Smoke bombs, flares, chairs, bottles and metal poles were thrown at police in Naples' historic centre on Wednesday, as Eintracht Frankfurt fans descended on the city despite a ban.

Champions League: Eight arrested after fans clash with police in Naples

Three German football fans and five Italians were arrested following violence in Naples before and after Napoli’s Champions League win over Eintracht Frankfurt, a local official said on Thursday.

Six police officers were injured in violence on Wednesday evening, according to Alessandro Giuliano, who is responsible for public safety in Naples.

Police were in the process of identifying 470 German fans who arrived in the city, and were scouring images to establish those responsible for the disorder, he told a press conference.
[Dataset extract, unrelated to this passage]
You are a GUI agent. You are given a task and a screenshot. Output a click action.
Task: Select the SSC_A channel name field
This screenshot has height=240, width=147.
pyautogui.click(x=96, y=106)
Dozens of supporters of Atalanta also joined forces with supporters of the German side, with whom they are twinned.

The first clashes occurred on Wednesday afternoon in Naples’ historic centre, and continued after the match, an easy 3-0 win for Napoli which took them through to the Champions League quarter-finals for the first time.

Smoke bombs and flares, chairs, bottles and metal poles were thrown at police, who responded with tear gas. Later, Napoli fans were filmed by Italian media throwing objects at buses carrying Eintracht fans.

Naples mayor Gaetano Manfredi condemned the “unacceptable” violence, while opposition politicians have questioned the government’s handling of the situation, notably by Interior Minister Matteo Piantedosi.

Napoli player Juan Jesus said the disorder was “bad for the city, and bad for football”.

“Because people come, then destroy, then leave, it’s not a good thing. It’s not possible to still see this in 2023, we are sorry to see these scenes,” he said.

The German supporters had travelled to southern Italy, with many arriving in Naples by train, even though Eintracht decided against selling tickets for the away section in Naples for the second leg of the last 16 tie.

Eintracht Frankfurt fans clash with anti-riot police after arriving in Naples despite not having tickets for their team’s Champions League decider with Napoli. (Photo by Ciro FUSCO / ANSA / AFP)

The Frankfurt club decided not to take up their allocation after the Naples prefecture decided on Sunday to ban residents of the German city from buying tickets.

A earlier Italian ban on Eintracht fans who lived anywhere in Germany was overturned.

Sunday’s decision came after violence in the first leg that was won 2-0 by Napoli in Frankfurt, which led to nine people being taken into custody.

Eintracht fans have been under close surveillance by European governing body UEFA since the pitch invasion which greeted the club reaching the final of the Europa League, which they won by beating Scottish club Rangers.